*Problem statement*. Can you recast the rows below as a JSON list of strings, with one string for each line and any blank lines left out?

*Given data*.
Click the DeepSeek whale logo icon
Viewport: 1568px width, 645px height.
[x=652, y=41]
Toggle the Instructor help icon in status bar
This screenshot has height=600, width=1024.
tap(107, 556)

*Result below*.
[
  "Click the DeepSeek whale logo icon",
  "Viewport: 1568px width, 645px height.",
  "[x=652, y=41]",
  "Toggle the Instructor help icon in status bar",
  "This screenshot has height=600, width=1024.",
  "tap(107, 556)"
]